§ **INPUT DATA**:
###
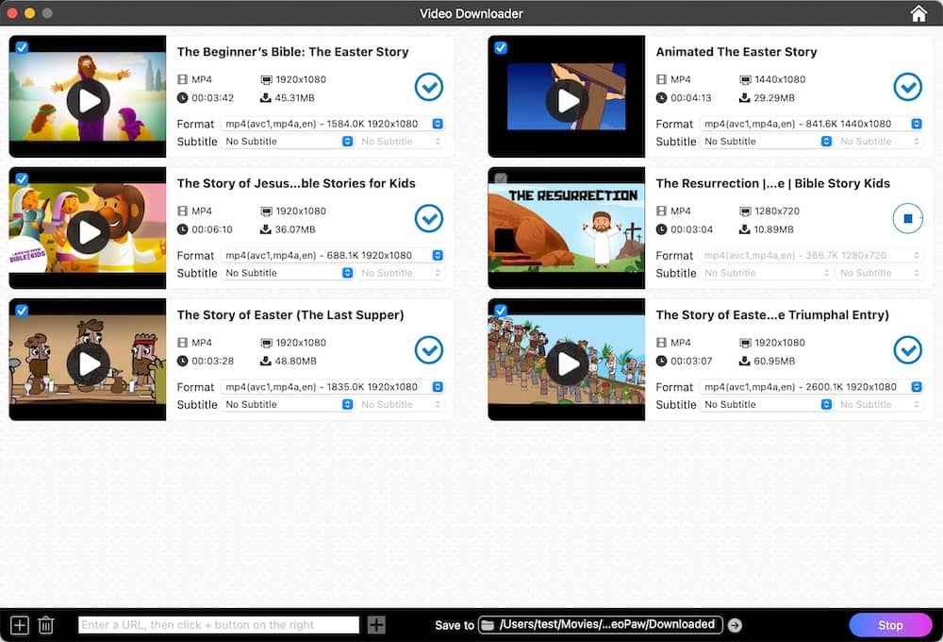
Task: Open the Downloaded folder via the arrow icon
Action: (735, 624)
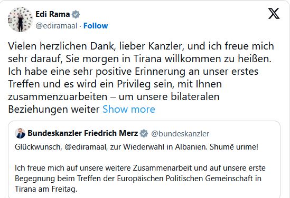The image size is (290, 198).
Task: Expand the tweet with Show more
Action: [129, 110]
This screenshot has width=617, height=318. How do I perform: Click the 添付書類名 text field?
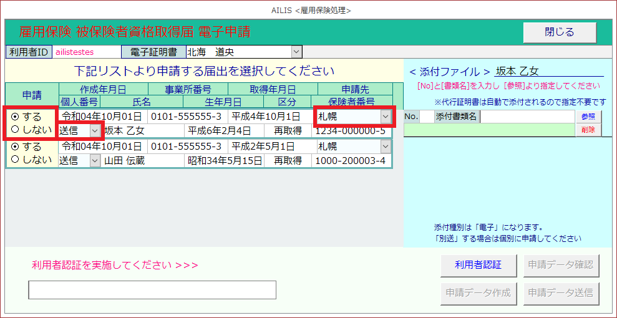[x=527, y=117]

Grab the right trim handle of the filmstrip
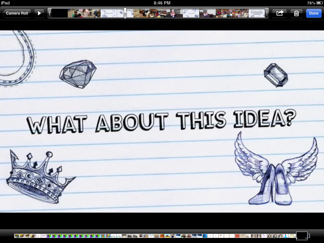(x=267, y=13)
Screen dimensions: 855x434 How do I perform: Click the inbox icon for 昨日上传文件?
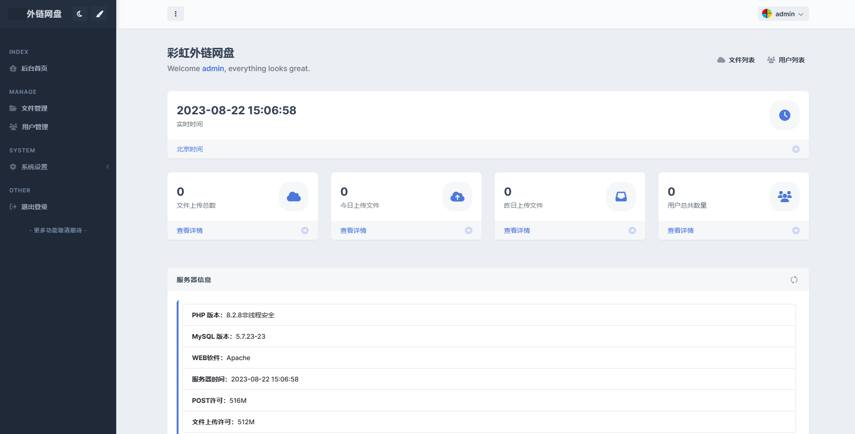pyautogui.click(x=621, y=197)
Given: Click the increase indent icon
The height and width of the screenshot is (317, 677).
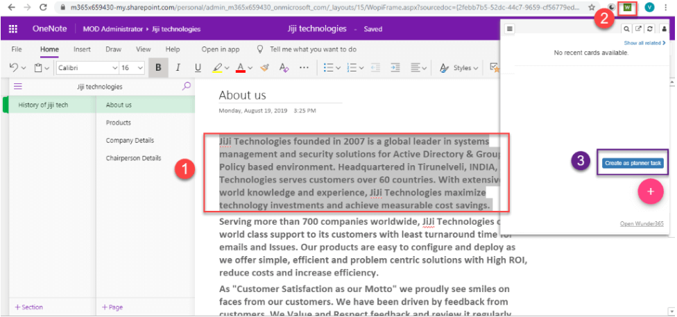Looking at the screenshot, I should coord(395,68).
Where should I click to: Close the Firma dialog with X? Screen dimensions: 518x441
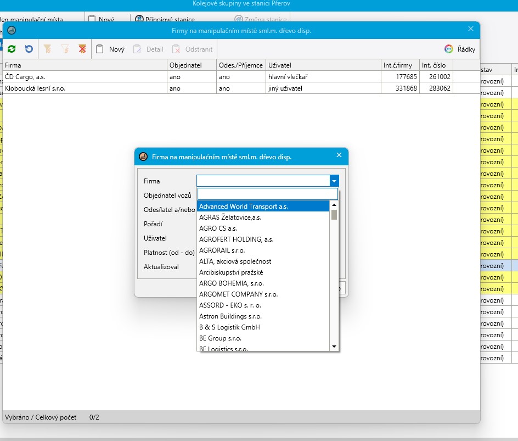tap(339, 155)
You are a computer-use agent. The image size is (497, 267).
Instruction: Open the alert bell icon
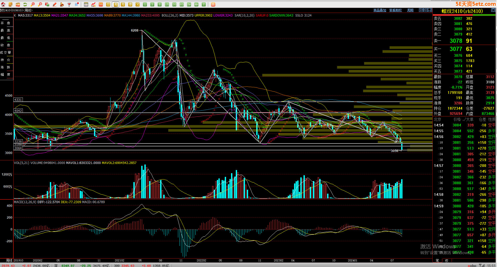tap(62, 4)
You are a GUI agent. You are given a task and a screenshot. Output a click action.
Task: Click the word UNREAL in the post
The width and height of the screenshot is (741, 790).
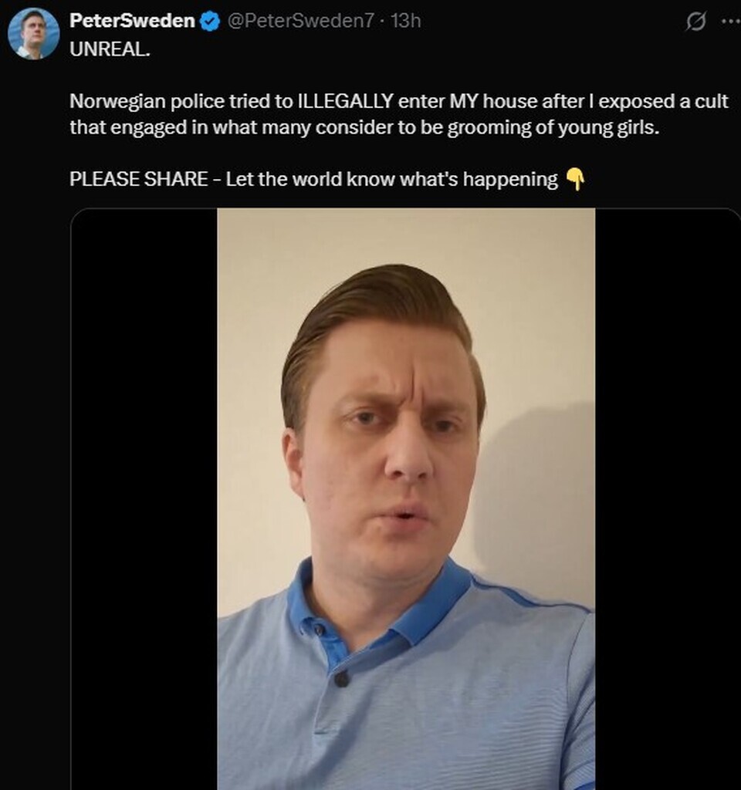coord(110,49)
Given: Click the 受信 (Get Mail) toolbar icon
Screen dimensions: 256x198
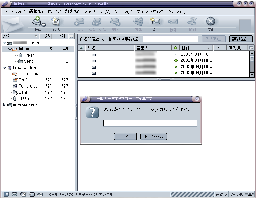Looking at the screenshot, I should tap(37, 22).
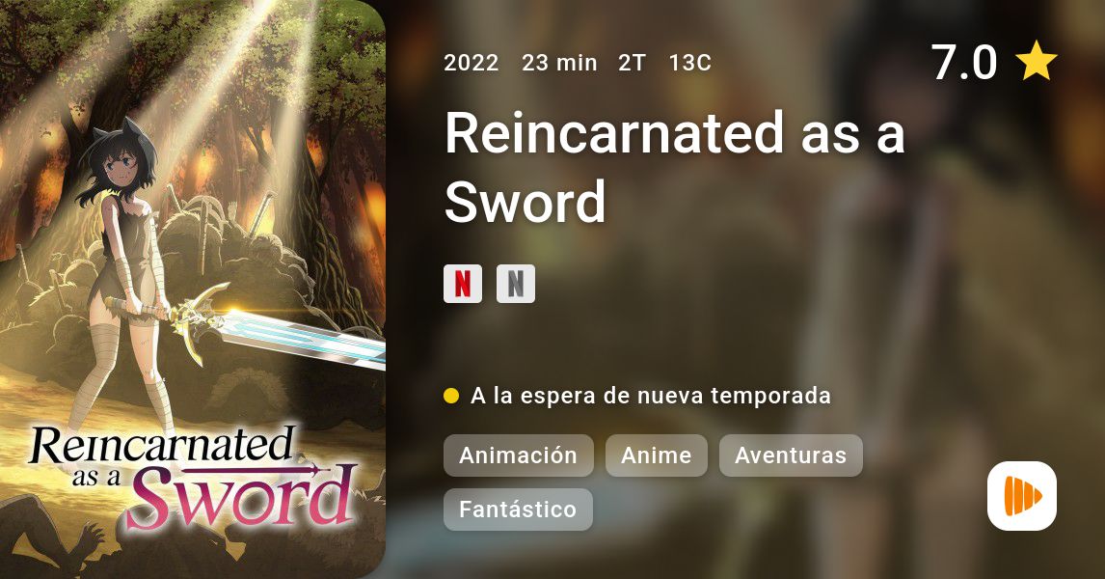
Task: Click the 23 min duration label
Action: 559,63
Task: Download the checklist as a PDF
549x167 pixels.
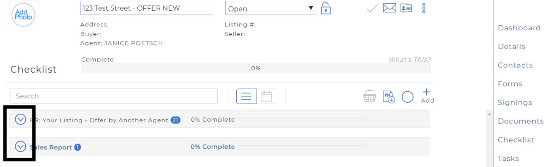Action: tap(389, 97)
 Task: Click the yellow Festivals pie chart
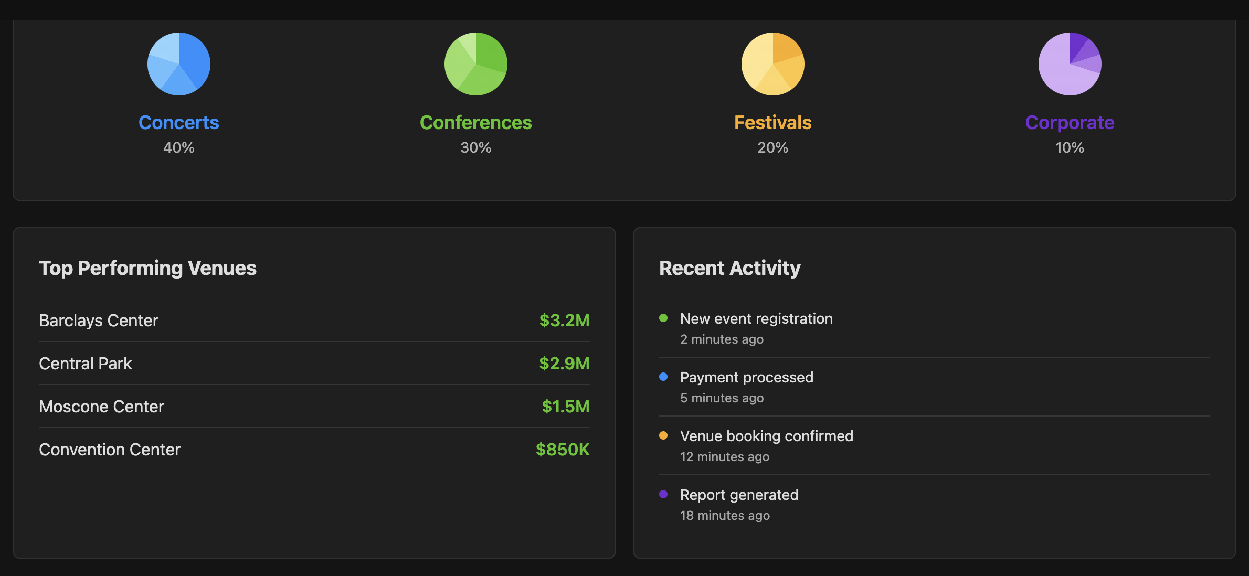pyautogui.click(x=773, y=64)
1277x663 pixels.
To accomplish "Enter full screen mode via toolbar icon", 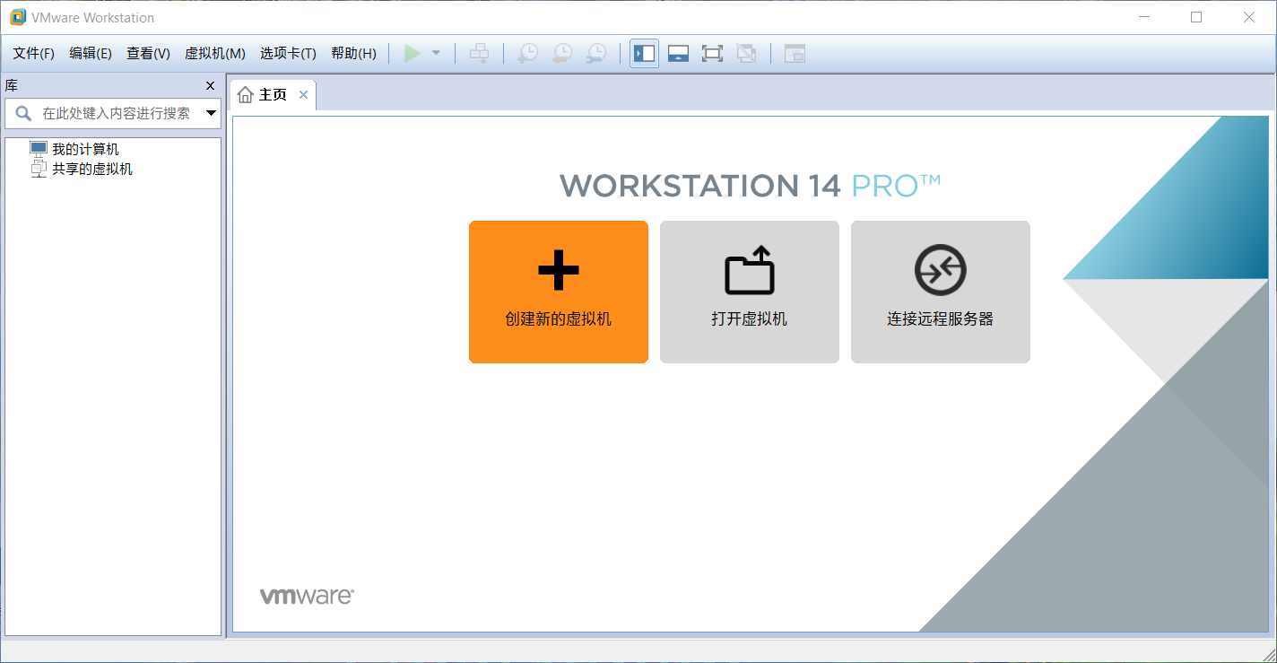I will point(712,53).
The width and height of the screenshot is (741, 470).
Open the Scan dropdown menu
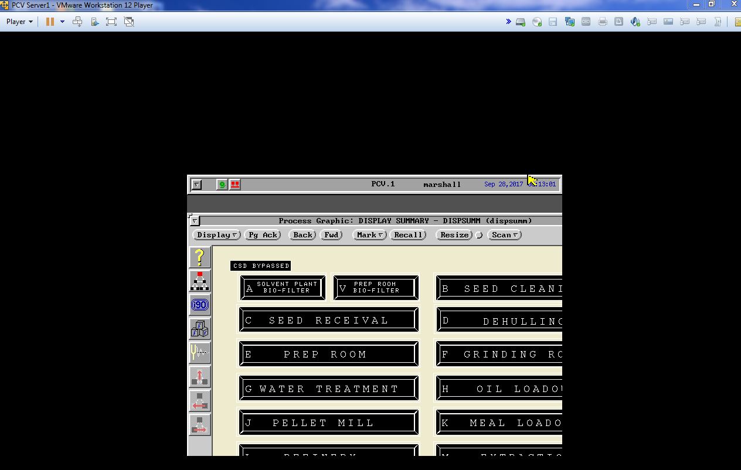tap(504, 235)
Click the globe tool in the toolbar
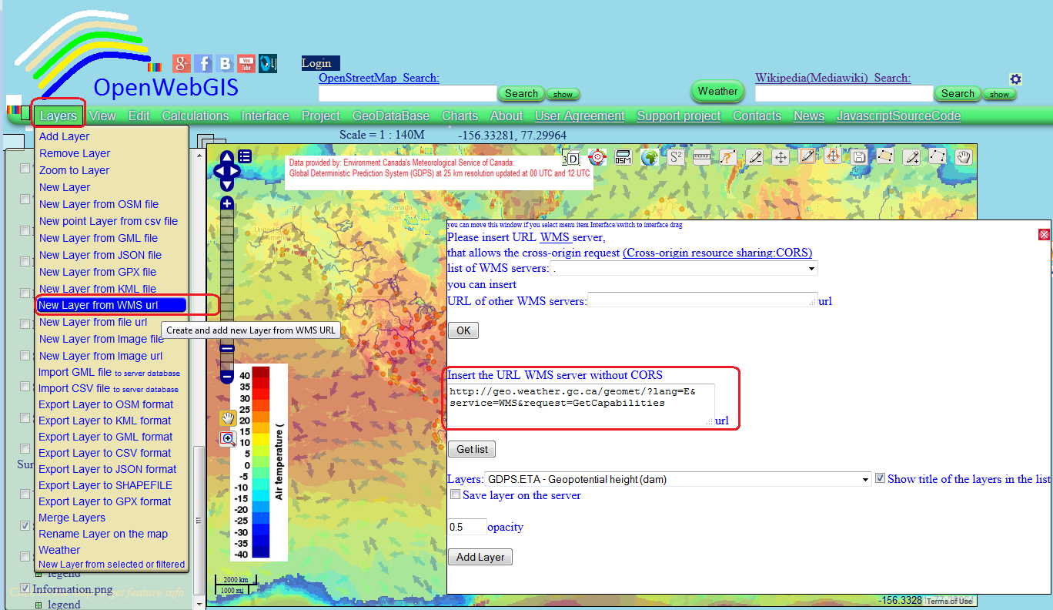Screen dimensions: 1053x610 649,156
###
§ **EXERCISE DESCRIPTION**: Your reply should be one number: how many lines in this listing contain the string "agent".

§ **SOLVED EXERCISE**: 2